Myoepithelioma should be differentiated from its malignant counterpart that is, malignant myoepithelioma which is more aggressive and show recurrence even after adequate treatment. Histopathologically presence of cellular atypia, cellular pleomorphism, cellular necrosis, increased mitotic figures, invasive growth pattern, or combination of these favour the diagnosis of malignant myoepithelioma .
Myoepitheliomas of soft palate needs to be differentiated from other tumors of soft palate like pleomorphic adenoma, neurinomas, hemangiomas, malignant tumors, metastatic tumors, lymphoma, solitary fibrous tumor, nerve sheath tumors, fibrous histiocytoma, paraganglioma, leiomyoma, leiomyosarcoma, hemangiopericytoma, and other inflammatory diseases [12, 13]. Many of these lesions share common clinical and radiological features, so biopsy is needed for confirmation of diagnosis of myoepithelioma, as it is difficult to differentiate myoepithelioma from other salivary gland tumors such as pleomorphic adenoma .

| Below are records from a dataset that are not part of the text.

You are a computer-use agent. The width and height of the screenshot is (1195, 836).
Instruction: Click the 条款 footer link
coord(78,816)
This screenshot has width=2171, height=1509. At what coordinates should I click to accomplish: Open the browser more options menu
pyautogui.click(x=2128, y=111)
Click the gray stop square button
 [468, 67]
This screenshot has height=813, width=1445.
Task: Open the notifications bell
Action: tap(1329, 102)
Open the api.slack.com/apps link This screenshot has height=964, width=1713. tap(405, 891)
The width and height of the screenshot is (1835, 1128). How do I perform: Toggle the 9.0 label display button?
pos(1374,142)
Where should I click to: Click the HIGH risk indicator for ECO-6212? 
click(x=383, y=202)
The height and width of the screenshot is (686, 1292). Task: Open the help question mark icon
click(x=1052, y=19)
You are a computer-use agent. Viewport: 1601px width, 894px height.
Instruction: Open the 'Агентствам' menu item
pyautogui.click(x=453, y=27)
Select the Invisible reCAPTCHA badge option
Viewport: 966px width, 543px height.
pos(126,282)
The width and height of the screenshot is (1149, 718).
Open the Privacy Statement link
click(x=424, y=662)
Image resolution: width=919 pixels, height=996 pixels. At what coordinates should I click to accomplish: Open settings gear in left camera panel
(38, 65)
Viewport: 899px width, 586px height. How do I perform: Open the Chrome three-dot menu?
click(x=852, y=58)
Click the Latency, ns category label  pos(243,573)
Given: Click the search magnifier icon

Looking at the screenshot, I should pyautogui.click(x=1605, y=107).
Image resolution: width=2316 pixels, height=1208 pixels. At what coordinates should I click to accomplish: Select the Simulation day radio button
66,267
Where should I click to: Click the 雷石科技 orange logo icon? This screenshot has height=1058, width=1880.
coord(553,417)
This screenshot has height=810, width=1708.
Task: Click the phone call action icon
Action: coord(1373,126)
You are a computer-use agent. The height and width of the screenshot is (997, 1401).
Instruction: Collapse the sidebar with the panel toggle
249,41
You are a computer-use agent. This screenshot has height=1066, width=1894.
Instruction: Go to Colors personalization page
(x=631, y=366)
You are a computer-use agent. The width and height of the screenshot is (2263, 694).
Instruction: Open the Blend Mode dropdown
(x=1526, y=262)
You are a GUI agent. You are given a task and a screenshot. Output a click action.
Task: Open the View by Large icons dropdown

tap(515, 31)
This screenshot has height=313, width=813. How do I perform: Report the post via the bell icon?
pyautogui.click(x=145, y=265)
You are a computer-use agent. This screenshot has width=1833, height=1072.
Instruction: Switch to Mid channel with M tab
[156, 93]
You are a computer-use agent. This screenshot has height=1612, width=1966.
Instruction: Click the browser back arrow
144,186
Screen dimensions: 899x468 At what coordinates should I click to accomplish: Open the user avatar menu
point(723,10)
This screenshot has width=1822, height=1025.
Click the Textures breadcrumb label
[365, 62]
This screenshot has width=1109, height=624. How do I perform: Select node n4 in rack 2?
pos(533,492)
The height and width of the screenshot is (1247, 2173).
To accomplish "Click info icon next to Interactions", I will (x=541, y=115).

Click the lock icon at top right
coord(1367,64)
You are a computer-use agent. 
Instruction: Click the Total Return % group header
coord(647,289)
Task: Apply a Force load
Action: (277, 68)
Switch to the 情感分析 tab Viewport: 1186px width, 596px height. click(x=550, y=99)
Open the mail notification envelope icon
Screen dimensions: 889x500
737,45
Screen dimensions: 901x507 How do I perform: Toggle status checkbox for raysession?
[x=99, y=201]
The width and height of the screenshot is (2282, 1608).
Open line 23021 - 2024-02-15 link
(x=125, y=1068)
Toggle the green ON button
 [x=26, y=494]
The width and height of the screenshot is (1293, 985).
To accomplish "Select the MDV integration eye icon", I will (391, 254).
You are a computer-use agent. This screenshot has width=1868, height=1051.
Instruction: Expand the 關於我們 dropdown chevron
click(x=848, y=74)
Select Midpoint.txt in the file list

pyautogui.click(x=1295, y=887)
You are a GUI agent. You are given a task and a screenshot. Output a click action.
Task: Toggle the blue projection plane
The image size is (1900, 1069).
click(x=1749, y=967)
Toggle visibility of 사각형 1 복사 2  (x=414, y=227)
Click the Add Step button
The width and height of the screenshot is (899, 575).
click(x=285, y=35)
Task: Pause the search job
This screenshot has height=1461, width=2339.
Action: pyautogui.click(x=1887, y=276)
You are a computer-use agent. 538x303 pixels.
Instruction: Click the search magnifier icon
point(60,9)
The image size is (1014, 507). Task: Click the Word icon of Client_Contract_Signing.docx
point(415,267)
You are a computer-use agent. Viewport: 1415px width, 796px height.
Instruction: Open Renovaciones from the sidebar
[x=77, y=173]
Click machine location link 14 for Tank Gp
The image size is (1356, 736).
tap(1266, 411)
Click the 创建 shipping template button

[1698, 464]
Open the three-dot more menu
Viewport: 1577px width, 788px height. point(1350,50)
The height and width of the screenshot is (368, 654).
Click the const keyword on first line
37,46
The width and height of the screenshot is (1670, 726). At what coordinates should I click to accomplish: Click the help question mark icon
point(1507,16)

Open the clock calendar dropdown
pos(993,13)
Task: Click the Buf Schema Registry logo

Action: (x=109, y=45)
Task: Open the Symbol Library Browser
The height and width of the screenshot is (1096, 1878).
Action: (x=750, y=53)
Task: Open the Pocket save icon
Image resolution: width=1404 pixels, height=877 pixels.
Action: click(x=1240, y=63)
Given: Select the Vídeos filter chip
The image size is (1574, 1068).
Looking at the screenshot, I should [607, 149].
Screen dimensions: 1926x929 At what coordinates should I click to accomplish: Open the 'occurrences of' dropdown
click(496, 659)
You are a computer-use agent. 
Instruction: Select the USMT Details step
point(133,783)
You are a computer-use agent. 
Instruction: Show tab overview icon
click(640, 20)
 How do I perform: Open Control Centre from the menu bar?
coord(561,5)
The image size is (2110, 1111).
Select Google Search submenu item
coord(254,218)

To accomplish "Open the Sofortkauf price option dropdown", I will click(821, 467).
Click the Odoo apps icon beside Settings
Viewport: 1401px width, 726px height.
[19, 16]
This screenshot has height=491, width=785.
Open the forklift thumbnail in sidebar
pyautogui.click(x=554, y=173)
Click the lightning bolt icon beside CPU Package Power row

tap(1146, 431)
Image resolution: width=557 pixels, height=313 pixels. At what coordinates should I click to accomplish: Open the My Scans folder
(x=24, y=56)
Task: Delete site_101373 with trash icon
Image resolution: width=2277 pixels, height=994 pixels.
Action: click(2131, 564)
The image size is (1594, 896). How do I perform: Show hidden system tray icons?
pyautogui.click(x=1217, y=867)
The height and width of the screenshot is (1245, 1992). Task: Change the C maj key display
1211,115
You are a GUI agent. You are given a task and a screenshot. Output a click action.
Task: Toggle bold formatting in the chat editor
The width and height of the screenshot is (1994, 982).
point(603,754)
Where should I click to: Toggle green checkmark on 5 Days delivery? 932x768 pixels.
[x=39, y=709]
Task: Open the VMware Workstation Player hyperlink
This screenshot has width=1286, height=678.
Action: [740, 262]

Myoepitheliomas showed varying enhancement pattern on CT: faint enhancement, no significant enhancement or marked enhancement. Factors influencing enhancement pattern of myoepithelioma include histological component, stroma, vascularity, and histological cell type. The cellular myoepithelioma with fibrous stroma being more vascular showed more enhancement than those myoepithelioma being rich in myxoid stromal component. In our case the tumor showed mild heterogeneous enhancement after contrast administration. Enhancement patterns may have a role in differentiating the slow growing well demarcated masses of soft palate [7, 14, 15].
Pleomorphic adenoma is the most common minor salivary gland constituting 40% of total cases having epithelial and ductal cells in its tissue. Presence of chondromyxoid matrix is considered most specific for pleomorphic adenoma while it is absent in myoepithelioma along with absence of glanduloductal differentiation . Peripheral nerve sheath tumor should be differentiated from spindle cell variant of myoepithelioma, while clear cell adenocarcinoma and mucoepidermoid carcinoma should be considered in the differential diagnosis of clear cell variant of myoepithelioma [1, 12]. Simple surgical excision is treatment of choice for benign myoepithelioma. Recurrence is very rare in benign myoepithelioma. Our case did not show any signs of recurrence during 6 months follow up.
Myoepitheliomas are rare benign tumors most commonly presenting as slowly growing asymptomatic masses. The other salivary glands tumor like pleomorphic adenoma and adenoid cystic carcinoma should be kept in the differential diagnosis of this tumor. Various enhancement patterns of myoepithelioma are seen on contrast enhanced CT, which could be helpful in differentiating it from other soft tissue tumors.
Conflict of Interests
The authors declare that there is no conflict of interests regarding the publication of this paper.